PROMPT 1:
Answer these questions from the Bank of England post, giving each answer on its own line marked (a), (b), (c):
(a) What did the Bank of England boss say the Bank would not continue to do?
(b) What former position of Olivier Blanchard does the post mention?
(c) What does the post say it will end with today?
PROMPT 2:
Rewrite the paragraph of the Bank of England post that begins "It’s Wednesday and overnight" as a short bulleted list that keeps its main facts.
PROMPT 3:
Please write what comes next in the Bank of England post, starting after its last sentence.

Wednesday, October 12, 2022

Bill Mitchell — Bank of England announces end to propping up corporate greed – sort of!

It’s Wednesday and overnight there has been a Twitter storm, which like most of these Tweet Crazes, is about nothing at all and only serves to embarrass the Tweeters, not that they are aware of the humiliation. I refer to the statements made overnight by the Bank of England boss who reiterated press releases the day before in saying the Bank would not continue to prop up pension funds who had mismanaged their assets. The Twitterati seemingly didn’t really get the point. And while we are on central banking, the former IMF chief economist Olivier Blanchard was interviewed in the last few days (I won’t link to it) claiming in relation to the US economy that “the path to avoiding a recession is narrow because the economy is still overheating”. He then concluded that the Federal Reserve Bank “is no longer behind the curve but still has work to do to deal with stubborn underlying inflation pressures”. He thought the Federal Reserve’s funds rate (its policy rate) would go higher than 5 per cent. Planet Not Earth. To keep us on the straight and narrow after those contributions to public discourse, we end today with some piano music. Always a good idea to stay calm and reflective....

DATA EXTRACT:

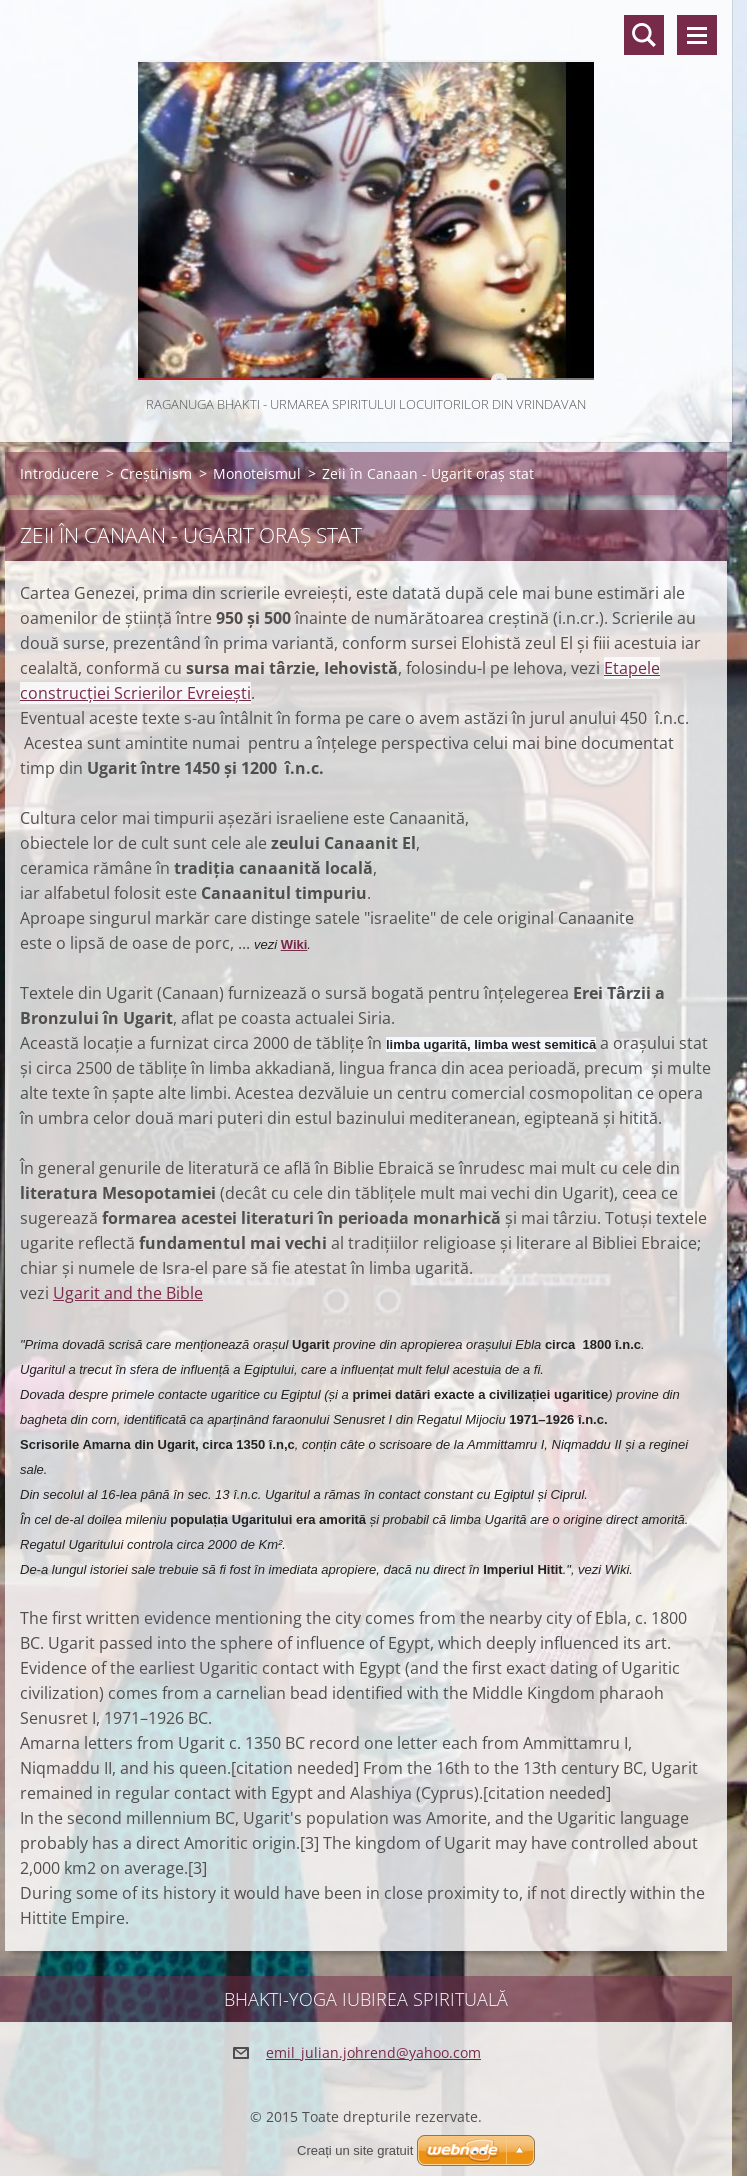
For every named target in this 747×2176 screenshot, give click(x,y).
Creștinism (156, 473)
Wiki (294, 944)
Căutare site (644, 35)
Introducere (59, 473)
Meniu (697, 35)
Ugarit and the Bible (128, 1293)
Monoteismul (257, 473)
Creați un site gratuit (355, 2150)
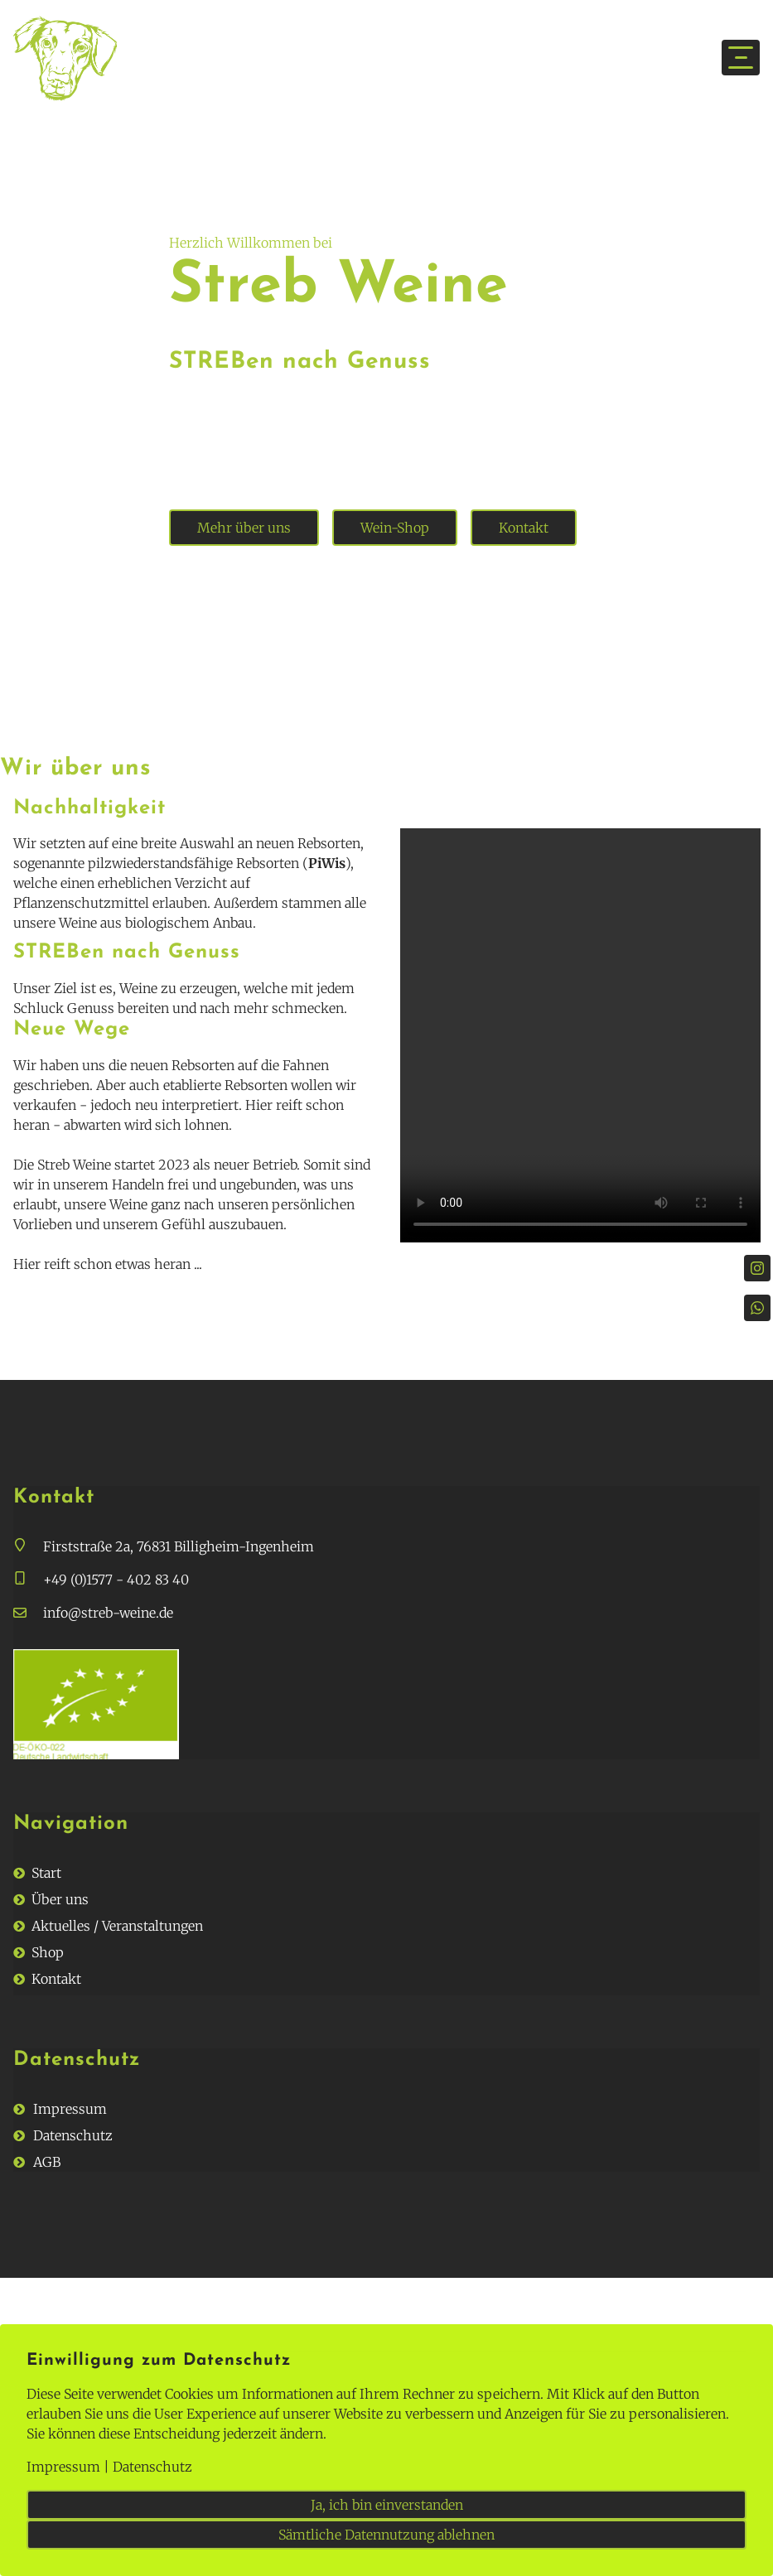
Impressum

WRITTEN ANSWER 1:
(a) Prop up pension funds that had mismanaged their assets.
(b) Chief economist of the IMF.
(c) Some piano music.

WRITTEN ANSWER 2:
- An overnight Twitter storm followed statements by the Bank of England boss.
- The boss repeated the previous day's press releases: the Bank would not continue to prop up pension funds that had mismanaged their assets.
- Former IMF chief economist Olivier Blanchard said in a recent interview that the path to avoiding a US recession is narrow because the economy is still overheating.
- He said the Federal Reserve is no longer behind the curve but still has work to do on stubborn underlying inflation pressures.
- He expected the Federal Reserve's funds rate to go above 5 per cent.
- The post ends with piano music to stay calm and reflective.

WRITTEN ANSWER 3:
Bill Mitchell – billy blog
Bank of England announces end to propping up corporate greed – sort of!
Bill Mitchell | Professor in Economics and Director of the Centre of Full Employment and Equity (CofFEE), at University of Newcastle, NSW, Australia

3 comments:

Matt Franko said...

LOL! Now people getting a few lousy bucks from a pension is “corporate greed!”….

Ahmed Fares said...

Bill Mitchell is a trained economist. Too bad he doesn't know anything about investing.

The rising interest rates, as I have explained previously, aid the big banks and the wealthy, which is one reason they are not a very efficient tool for bringing down aggregate spending anyway,

Banking is a spread business. Banks prefer lower interest rates because they make more loans, and they have fewer loan losses. As for the wealthy, the value of their assets fall as interest rates rise.

Matt Franko said...

That could be changing as now for first time ever the CB is raising while paying IOR while having high reserve balances at the banks..

The way I see it the IOR credits directly to bank capital as IOR creates no additional bank liability….

Banks still have over 3T reserve assets soon getting 4% IOR so that is increasing bank capital by 10b per month… 120b annual is close to previous combined annual earnings of the whole sector…

If Pocahontas ever figures this out she is gonna go on the warpath….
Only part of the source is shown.